Saleman is a village in Shahkot in Jalandhar district of Punjab State, India. It is located 7 km from Shahkot, 10 km from Nakodar, 36 km from district headquarter Jalandhar and 164 km from state capital Chandigarh. The village is administrated by a sarpanch who is an elected representative of village as per Panchayati raj (India).

== Demography ==
As of 2011, Qadian has a total number of 73 houses and population of 377 of which include 187 are males while 190 are females according to the report published by Census India in 2011. Literacy rate of the village is 81.60%, higher than state average of 75.84%. The population of children under the age of 6 years is 40 which is 10.61% of total population of the village, and child sex ratio is approximately 1000 higher than state average of 846.

Most of the people are from Schedule Caste which constitutes 16.18% of total population in the village. The town does not have any Schedule Tribe population so far.

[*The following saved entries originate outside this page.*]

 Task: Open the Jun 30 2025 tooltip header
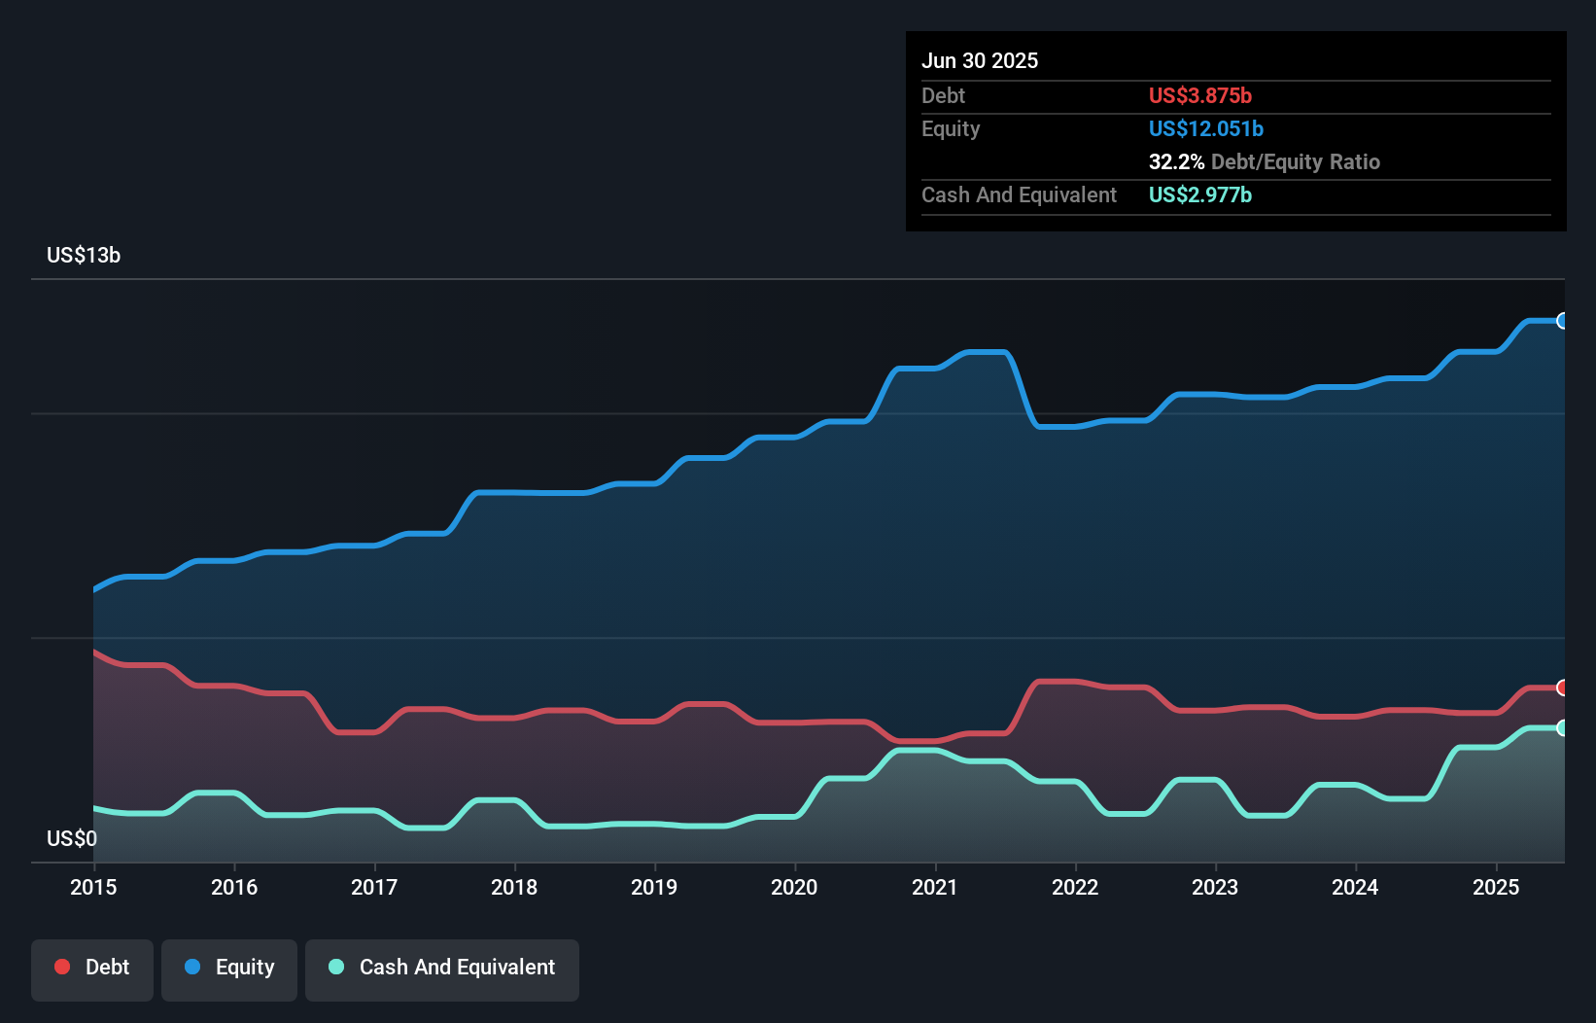point(981,60)
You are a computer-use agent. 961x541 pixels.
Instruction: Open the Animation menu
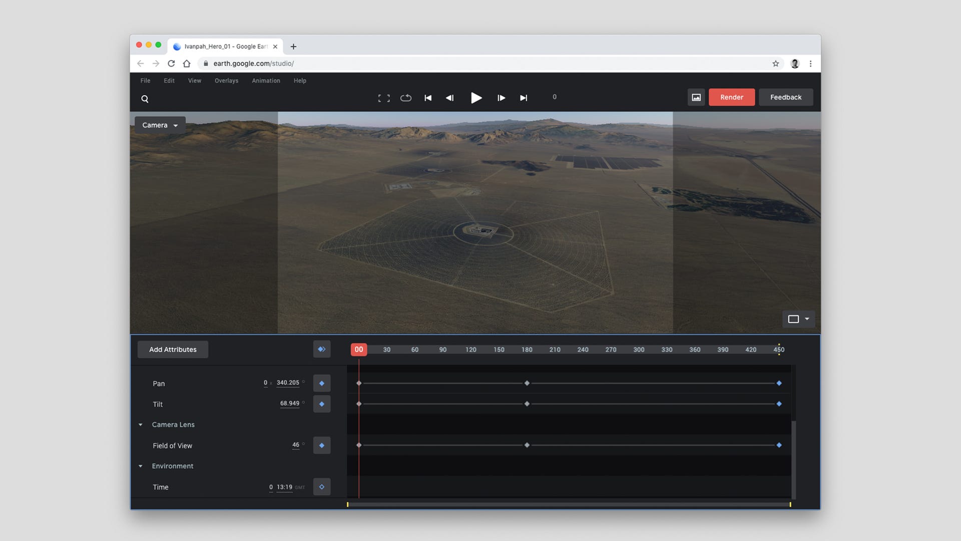[x=266, y=81]
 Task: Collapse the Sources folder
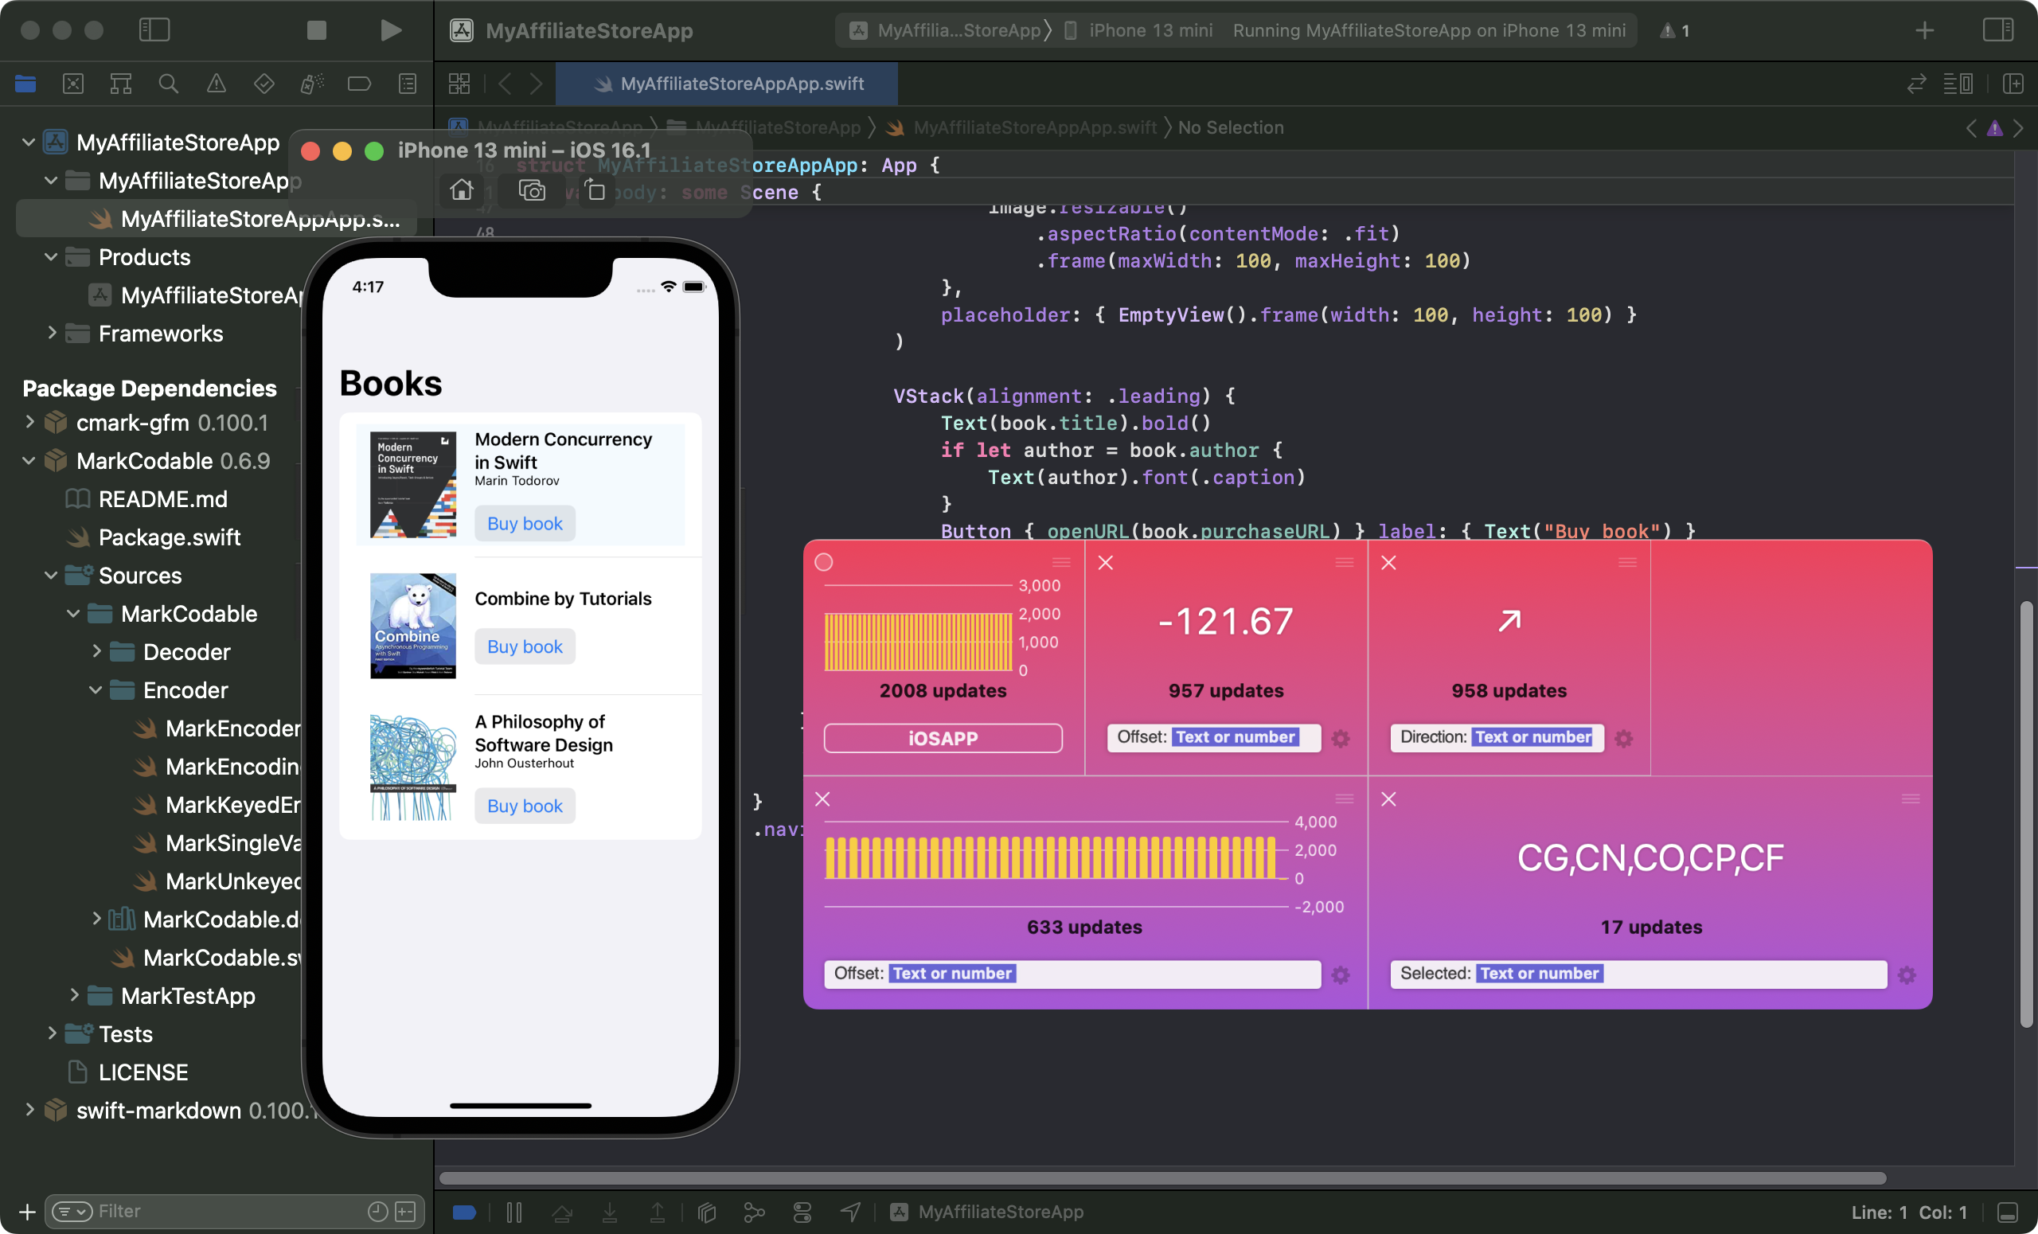point(51,576)
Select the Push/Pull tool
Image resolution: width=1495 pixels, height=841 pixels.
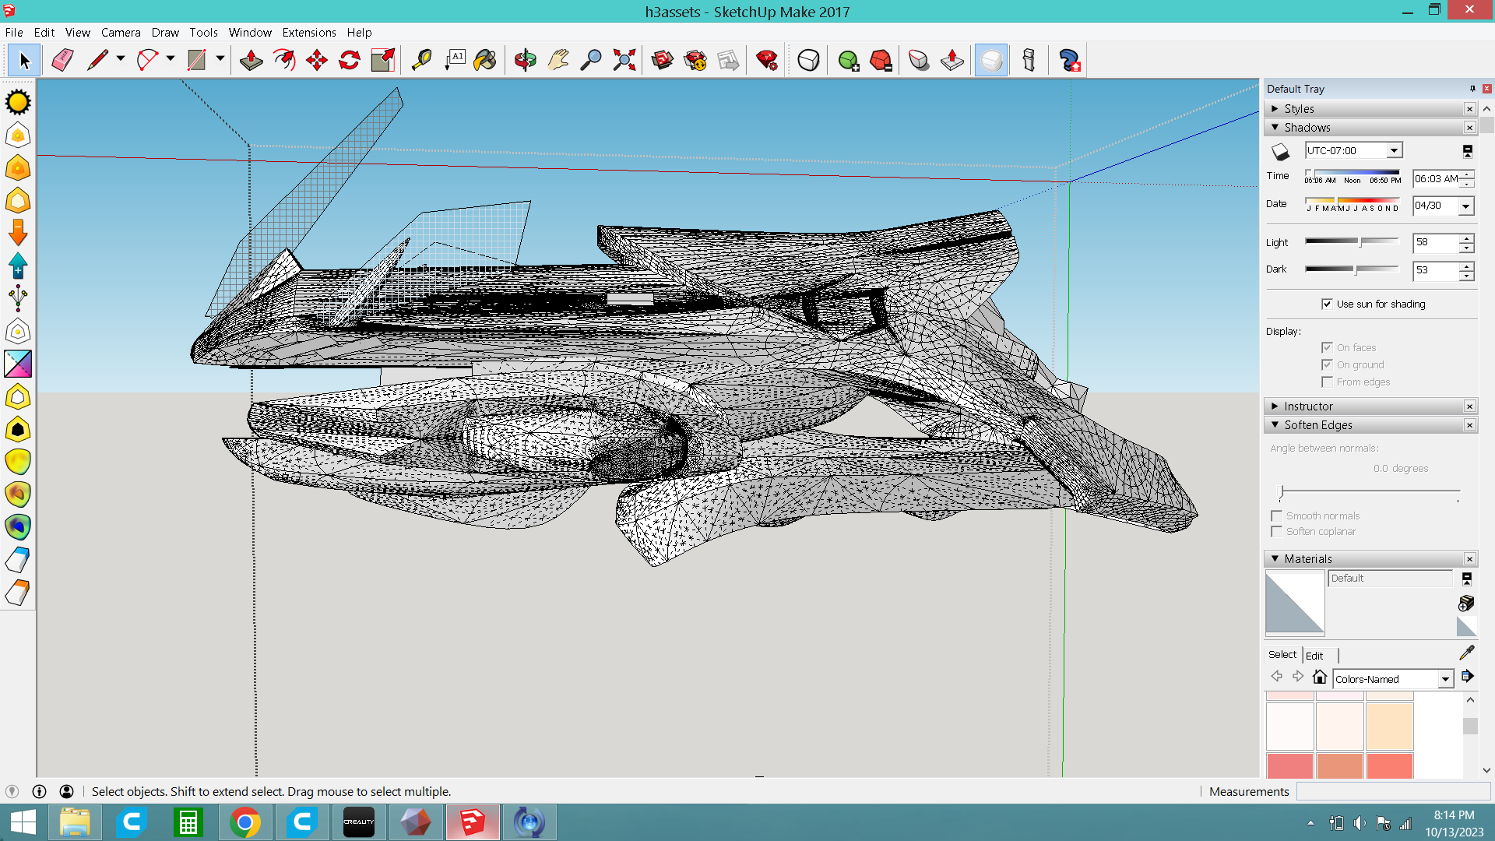[x=251, y=60]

As per census 2011, 154 people were engaged in work activities out of the total population of the village which includes 108 males and 46 females. According to census survey report 2011, 98.70% workers describe their work as main work and 1.30% workers are involved in marginal activity providing livelihood for less than 6 months.

== Transport ==
Shahkot Malisian station is the nearest train station. The village is 70 km away from domestic airport in Ludhiana and the nearest international airport is located in Chandigarh also Sri Guru Ram Dass Jee International Airport is the second nearest airport which is 115 km away in Amritsar.